BDP already offers various harm reduction initiatives, including a needle exchange, which handed out 635,000 clean syringes in 2018, so users can inject safely and not have to share. The main treatment for heroin users is opiate substitution therapy (OST), where users are prescribed medical heroin alternatives instead of facing the dangers of injecting. This option reaches around 2,000 people a year, but BDP estimates up to 4,000 injecting drug users need their services, meaning there are lots of vulnerable people not getting help.
SCRs can tackle this by improving access to treatment, particularly for homeless people, who are less likely to be registered with a GP. SCRs are widely accessible so that people who aren’t able to engage with the current system can be connected with treatment.
After years of cuts to drug budgets, extra money is scarce. A SCR requires set up and running costs but research shows they save money in the long run by easing the burden on the criminal justice system and health services who have to treat overdoses, blood-borne viruses, and injection-related harms.
For example, Skyen in Copenhagen costs about £1 million a year to run, but this is roughly how much it cost to treat drug users at the Bristol Royal Infirmary (BRI) in 2015, according to council estimates.
Glasgow’s business case for a SCR found that a small group of 350 injecting drug users cost local hospitals and emergency services £1.7 million pounds over a two-year period. This is before you consider costs for the criminal justice system, other health services and social care.
Powell thinks the feasibility study done by Bristol council would show similar cost effectiveness, which is why any pilot should not be funded from existing drug treatment budgets, but by the different services set to save money from the SCR.
Maggie Telfer, BDP’s chief executive, tells me: “A safe consumption room would provide an alternative which would undoubtedly reduce harm to individuals and communities.”
“With 25% funding reductions for drug and alcohol treatment services in the last three years, funding would need to come from a wide range of sources – health, police, business, all affected by people injecting in public settings – and BDP would be keen to work with all others on a business case for a pilot project,” she says.
Another concern is that a SCR would bring drug use and dealing to the area. Powell says: “To be effective, SCRs have to be located where there’s an existing street injecting problem, and the street dealing that goes with it – so they do not create a problem, they reduce an existing one.”

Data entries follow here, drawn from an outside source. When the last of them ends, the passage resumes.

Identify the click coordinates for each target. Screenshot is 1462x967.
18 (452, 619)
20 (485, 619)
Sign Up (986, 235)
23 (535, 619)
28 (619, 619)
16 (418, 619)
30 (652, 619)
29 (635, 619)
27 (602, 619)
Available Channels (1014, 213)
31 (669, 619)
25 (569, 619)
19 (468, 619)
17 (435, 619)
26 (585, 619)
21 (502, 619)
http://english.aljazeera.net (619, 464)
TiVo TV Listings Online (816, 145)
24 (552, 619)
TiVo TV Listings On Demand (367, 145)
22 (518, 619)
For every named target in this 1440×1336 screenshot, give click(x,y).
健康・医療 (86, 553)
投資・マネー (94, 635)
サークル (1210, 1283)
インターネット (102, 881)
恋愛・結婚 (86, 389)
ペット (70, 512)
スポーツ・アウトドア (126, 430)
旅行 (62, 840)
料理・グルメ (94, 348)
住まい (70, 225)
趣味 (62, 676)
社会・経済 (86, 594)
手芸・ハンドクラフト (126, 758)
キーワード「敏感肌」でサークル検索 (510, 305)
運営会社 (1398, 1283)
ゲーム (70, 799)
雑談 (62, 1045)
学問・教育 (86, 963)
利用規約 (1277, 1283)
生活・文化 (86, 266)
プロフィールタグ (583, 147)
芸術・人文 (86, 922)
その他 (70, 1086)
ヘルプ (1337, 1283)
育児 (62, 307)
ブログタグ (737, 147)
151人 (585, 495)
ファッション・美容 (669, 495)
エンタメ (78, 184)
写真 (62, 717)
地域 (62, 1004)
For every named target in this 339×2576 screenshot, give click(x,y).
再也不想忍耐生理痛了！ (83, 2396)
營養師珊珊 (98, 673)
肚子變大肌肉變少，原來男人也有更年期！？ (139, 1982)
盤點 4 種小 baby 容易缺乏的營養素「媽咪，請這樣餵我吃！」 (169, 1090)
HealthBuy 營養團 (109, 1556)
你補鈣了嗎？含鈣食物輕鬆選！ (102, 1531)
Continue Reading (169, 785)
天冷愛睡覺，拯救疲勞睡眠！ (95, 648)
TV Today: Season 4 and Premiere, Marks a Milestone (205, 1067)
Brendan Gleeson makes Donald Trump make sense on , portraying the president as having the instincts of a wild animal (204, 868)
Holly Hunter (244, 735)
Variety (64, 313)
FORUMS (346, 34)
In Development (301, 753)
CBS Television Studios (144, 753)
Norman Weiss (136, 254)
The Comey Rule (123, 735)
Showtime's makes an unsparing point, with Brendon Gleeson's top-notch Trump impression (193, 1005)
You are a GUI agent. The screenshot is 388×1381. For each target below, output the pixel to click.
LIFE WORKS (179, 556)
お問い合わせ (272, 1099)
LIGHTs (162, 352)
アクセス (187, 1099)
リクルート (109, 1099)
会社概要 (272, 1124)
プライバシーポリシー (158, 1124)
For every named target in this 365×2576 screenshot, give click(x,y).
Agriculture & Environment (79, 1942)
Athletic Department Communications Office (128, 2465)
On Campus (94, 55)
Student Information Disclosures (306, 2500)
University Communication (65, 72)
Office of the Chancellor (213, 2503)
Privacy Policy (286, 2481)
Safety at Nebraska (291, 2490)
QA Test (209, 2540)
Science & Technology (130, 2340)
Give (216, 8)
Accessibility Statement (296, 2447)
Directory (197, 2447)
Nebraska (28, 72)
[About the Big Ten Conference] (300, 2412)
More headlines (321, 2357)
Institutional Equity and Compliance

In Bristol, this could be in Stokes Croft or St Pauls, where drug treatment services are already located and hard drug use is common. But it’s sometimes not easy to get everyone on-side. In the Republic of Ireland, SCRs were legalised in 2017 and a location has been found in Dublin, but the pilot has been delayed due to concerns from local businesses about anti-social behaviour and policing.
However, Powell says that SCRs are supported by the communities they are in once people see the benefits. This means it is crucial to consult with the public – especially the Bristolians, like Tegan, who see the effects of drug use on a regular basis. Even those who might not have a liberal view towards drugs may prefer it didn’t happen near where they live or work.